La vera leggenda di Tony Vilar

anno: 2006   
regia: GAGLIARDI, GIUSEPPE 
genere: documentario 
con Peppe Voltarelli, Totonno Chiappetta, Cristina Mantis, Dario De Luca, Saverio La Ruina, Antonio Aiello, Roy Paci 
location: Argentina, Usa   
voto: 5

Negli anni '60 un certo Tony Vilar - al secolo, Antonio Ragusa - lasciò l'Italia per emigrare in Argentina, dove ebbe un successo incredibile come crooner. Poi, nel pieno della popolarità, sparì improvvisamente al punto che neppure la ex moglie ne seppe più nulla. Peppe Voltarelli, musicista anch'egli e parente alla lontana di Vilar, si mette sulle tracce dell'uomo per trovare una soluzione al mistero.

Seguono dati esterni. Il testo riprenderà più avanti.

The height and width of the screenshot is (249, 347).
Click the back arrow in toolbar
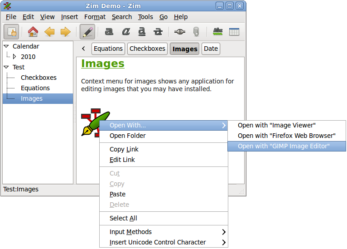tap(49, 32)
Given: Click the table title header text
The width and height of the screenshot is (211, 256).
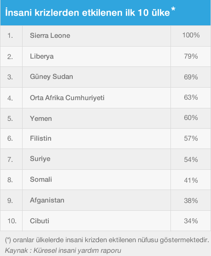Looking at the screenshot, I should point(90,12).
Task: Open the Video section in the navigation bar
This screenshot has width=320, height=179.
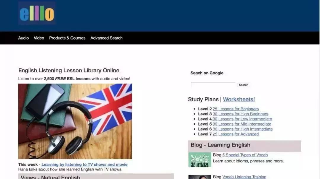Action: [x=39, y=38]

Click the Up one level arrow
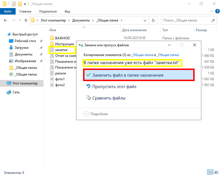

Il suo viaggio è l'occasione per un ritratto degli italiani all'estero, tra Argentina e Stati Uniti: uomini con i patacconi al mignolo, colletti spropositati fuori dalla giacca, catene, catenine, bracciali e broccolino, facce che farebbero sentire chiunque più al sicuro all'Ucciardone. Il mockumentary firmato da Giuseppe Gagliardi e nato da un'idea dello stesso Voltarelli, con qualche intermezzo dichiaratamente ludico, la tira però troppo per le lunghe e in più occasioni perde colpi, nonostante il motivo incredibile che ha determinato la sparizione di Vilar, che ovviamente è vietato svelare.